What is being asked >> Write out every line below with no difference at all.
━━━ Dataset
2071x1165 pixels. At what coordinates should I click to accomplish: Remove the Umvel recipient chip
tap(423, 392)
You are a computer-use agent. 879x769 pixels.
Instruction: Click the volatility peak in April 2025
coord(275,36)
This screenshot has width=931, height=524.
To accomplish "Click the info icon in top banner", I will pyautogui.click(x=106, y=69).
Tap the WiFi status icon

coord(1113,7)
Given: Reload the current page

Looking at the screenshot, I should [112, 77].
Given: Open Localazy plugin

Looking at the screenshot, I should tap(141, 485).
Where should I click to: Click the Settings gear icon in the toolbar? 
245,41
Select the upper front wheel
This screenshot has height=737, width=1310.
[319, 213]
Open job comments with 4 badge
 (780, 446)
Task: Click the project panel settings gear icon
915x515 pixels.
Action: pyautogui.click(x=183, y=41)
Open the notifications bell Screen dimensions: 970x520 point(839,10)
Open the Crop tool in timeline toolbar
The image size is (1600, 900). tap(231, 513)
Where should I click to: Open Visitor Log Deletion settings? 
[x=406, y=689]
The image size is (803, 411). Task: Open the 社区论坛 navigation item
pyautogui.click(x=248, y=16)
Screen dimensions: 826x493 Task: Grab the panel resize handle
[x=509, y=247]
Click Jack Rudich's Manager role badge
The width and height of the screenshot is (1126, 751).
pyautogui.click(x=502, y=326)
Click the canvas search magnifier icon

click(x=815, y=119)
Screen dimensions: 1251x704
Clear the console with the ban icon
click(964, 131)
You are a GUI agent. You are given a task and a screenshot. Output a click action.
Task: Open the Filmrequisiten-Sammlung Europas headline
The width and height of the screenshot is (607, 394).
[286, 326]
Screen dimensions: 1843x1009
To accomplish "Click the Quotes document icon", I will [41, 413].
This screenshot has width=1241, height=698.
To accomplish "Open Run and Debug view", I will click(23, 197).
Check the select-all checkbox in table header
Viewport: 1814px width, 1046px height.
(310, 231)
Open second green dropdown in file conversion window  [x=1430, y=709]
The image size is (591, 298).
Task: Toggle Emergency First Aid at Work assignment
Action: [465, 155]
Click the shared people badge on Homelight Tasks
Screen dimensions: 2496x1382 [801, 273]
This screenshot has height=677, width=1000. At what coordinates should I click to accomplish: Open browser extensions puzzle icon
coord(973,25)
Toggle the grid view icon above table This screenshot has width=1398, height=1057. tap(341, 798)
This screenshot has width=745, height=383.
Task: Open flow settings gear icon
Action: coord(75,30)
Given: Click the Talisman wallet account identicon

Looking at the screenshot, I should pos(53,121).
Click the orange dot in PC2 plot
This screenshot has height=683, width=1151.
━━━━━━
Exercise response >>
2071x1165 pixels. At what coordinates should I click to accomplish: Remove the Umvel recipient chip
tap(423, 392)
You are a computer-use agent. 879x769 pixels.
Instruction: Click the volatility peak in April 2025
coord(275,36)
This screenshot has width=931, height=524.
To accomplish "Click the info icon in top banner", I will pyautogui.click(x=106, y=69).
Tap the WiFi status icon

coord(1113,7)
Given: Reload the current page

Looking at the screenshot, I should [112, 77].
Given: Open Localazy plugin

Looking at the screenshot, I should tap(141, 485).
Where should I click to: Click the Settings gear icon in the toolbar? 
245,41
Select the upper front wheel
This screenshot has height=737, width=1310.
[319, 213]
Open job comments with 4 badge
 (780, 446)
Task: Click the project panel settings gear icon
915x515 pixels.
Action: pyautogui.click(x=183, y=41)
Open the notifications bell Screen dimensions: 970x520 point(839,10)
Open the Crop tool in timeline toolbar
The image size is (1600, 900). tap(231, 513)
Where should I click to: Open Visitor Log Deletion settings? 
[x=406, y=689]
The image size is (803, 411). Task: Open the 社区论坛 navigation item
pyautogui.click(x=248, y=16)
Screen dimensions: 826x493 Task: Grab the panel resize handle
[x=509, y=247]
Click Jack Rudich's Manager role badge
The width and height of the screenshot is (1126, 751).
pyautogui.click(x=502, y=326)
Click the canvas search magnifier icon

click(x=815, y=119)
Screen dimensions: 1251x704
Clear the console with the ban icon
click(964, 131)
You are a GUI agent. You are given a task and a screenshot. Output a click action.
Task: Open the Filmrequisiten-Sammlung Europas headline
The width and height of the screenshot is (607, 394).
[286, 326]
Screen dimensions: 1843x1009
To accomplish "Click the Quotes document icon", I will [41, 413].
This screenshot has width=1241, height=698.
To accomplish "Open Run and Debug view", I will click(23, 197).
Check the select-all checkbox in table header
Viewport: 1814px width, 1046px height.
(310, 231)
Open second green dropdown in file conversion window  [x=1430, y=709]
The image size is (591, 298).
Task: Toggle Emergency First Aid at Work assignment
Action: [465, 155]
Click the shared people badge on Homelight Tasks
Screen dimensions: 2496x1382 [801, 273]
This screenshot has height=677, width=1000. At what coordinates should I click to accomplish: Open browser extensions puzzle icon
coord(973,25)
Toggle the grid view icon above table This screenshot has width=1398, height=1057. tap(341, 798)
This screenshot has width=745, height=383.
Task: Open flow settings gear icon
Action: coord(75,30)
Given: Click the Talisman wallet account identicon

Looking at the screenshot, I should pos(53,121).
Click the orange dot in PC2 plot
This screenshot has height=683, width=1151.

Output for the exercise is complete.